Eleições 2026: PDT cobra Haddad por vaga de suplente de Marina Silva

A convenção estadual do PDT em São Paulo, realizada nesta sexta-feira (24) para oficializar apoio à pré-candidatura de Fernando Haddad (PT) ao governo do estado, também contou com recados enviados pela legenda fundada por Leonel Brizola.
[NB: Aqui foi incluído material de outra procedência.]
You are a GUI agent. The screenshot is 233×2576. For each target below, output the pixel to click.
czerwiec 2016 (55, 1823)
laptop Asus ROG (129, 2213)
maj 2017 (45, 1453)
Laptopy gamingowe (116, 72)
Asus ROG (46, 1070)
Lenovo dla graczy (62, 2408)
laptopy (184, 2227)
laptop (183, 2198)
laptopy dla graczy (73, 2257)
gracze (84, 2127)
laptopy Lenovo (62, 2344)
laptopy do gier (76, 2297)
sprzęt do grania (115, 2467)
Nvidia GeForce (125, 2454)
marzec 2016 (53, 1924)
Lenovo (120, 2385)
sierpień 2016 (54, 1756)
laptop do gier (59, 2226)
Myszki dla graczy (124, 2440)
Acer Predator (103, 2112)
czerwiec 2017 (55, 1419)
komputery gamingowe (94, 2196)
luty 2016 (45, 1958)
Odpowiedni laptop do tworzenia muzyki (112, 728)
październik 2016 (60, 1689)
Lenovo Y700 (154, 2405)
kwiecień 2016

O alvo era a coordenação da chapa liderada pelo PT, que ainda não definiu quem ocupará a primeira suplência da candidatura de Marina Silva (Rede) ao Senado.

O PDT quer o espaço para Antônio Neto, presidente da Central dos Sindicatos Brasileiros (CSB). O problema é que o PSOL também disputa a vaga, com o ex-deputado Ivan Valente como nome mais cotado. Nos bastidores, os pedetistas chegaram a ser sondados sobre a possibilidade de ficar apenas com a segunda suplência, segundo o jornal O Globo. A proposta teria irritado a direção pedetista.

Presente no evento, Haddad evitou se comprometer com as demandas. “Eles estão negociando, tem as suplências e o apoio para a chapa proporcional. Vamos fazer força para o PDT crescer em São Paulo”, disse o pré-candidato petista, sem fechar questão.

“Segunda categoria”

Outros dirigentes foram mais diretos nas cobranças. “Não é justo tratar o PDT de São Paulo como um partido de segunda categoria. A história do PDT tem que ser respeitada”, declarou Marcelo Barbieri, lembrando que o partido também ficou de fora da vice de Haddad, entregue ao PSB na figura do ex-governador paulista a ex-ministro de Lula, Márcio França.

Lupi declarou apoio “incondicional” a Haddad, mas deixou o desfecho da suplência em aberto. “Vamos delegar a competência à executiva para discutir isso. O que está certo hoje é o apoio ao Haddad.”

A disputa tem um grande peso estratégico, já que o primeiro suplente pode assumir o mandato caso Marina Silva retorne a um eventual ministério num quarto governo Lula.

Disputa pelas suplências

Além de propor Neto como suplente de Marina, o PDT também lançou o nome de Barbieri para a suplência de Simone Tebet (PSB).

Contudo, a suplência de Tebet também é cobiçada pelo PT. Entre os nomes que pleiteiam a vaga, o mais recente a se lançar publicamente é o do historiador e professor da UFABC Ramatis Jacino, fundador do PT, da CUT e do Movimento Negro Unificado (MNU). Operário gráfico antes de se tornar professor universitário, Jacino afirma que sua candidatura tem respaldo em setores da militância petista que defendem maior equilíbrio político na chapa.

Além de Jacino, disputam a suplência o ex-deputado Vicentinho, ex-presidente do Sindicato dos Metalúrgicos de São Bernardo, e a vereadora Ana Nice, negra e metalúrgica, que enviou uma carta ao diretório estadual se colocando à disposição para ocupar a vaga.

Outra ala do partido aposta em Laio Morais, ex-chefe de gabinete de Haddad no Ministério da Fazenda, e no advogado Marco Aurélio Carvalho, do grupo Prerrogativas. Segundo o Metrópoles, Carvalho teria dito a interlocutores que apoia o nome de Morais como suplente.

O prazo final para a definição das chapas é 4 de agosto.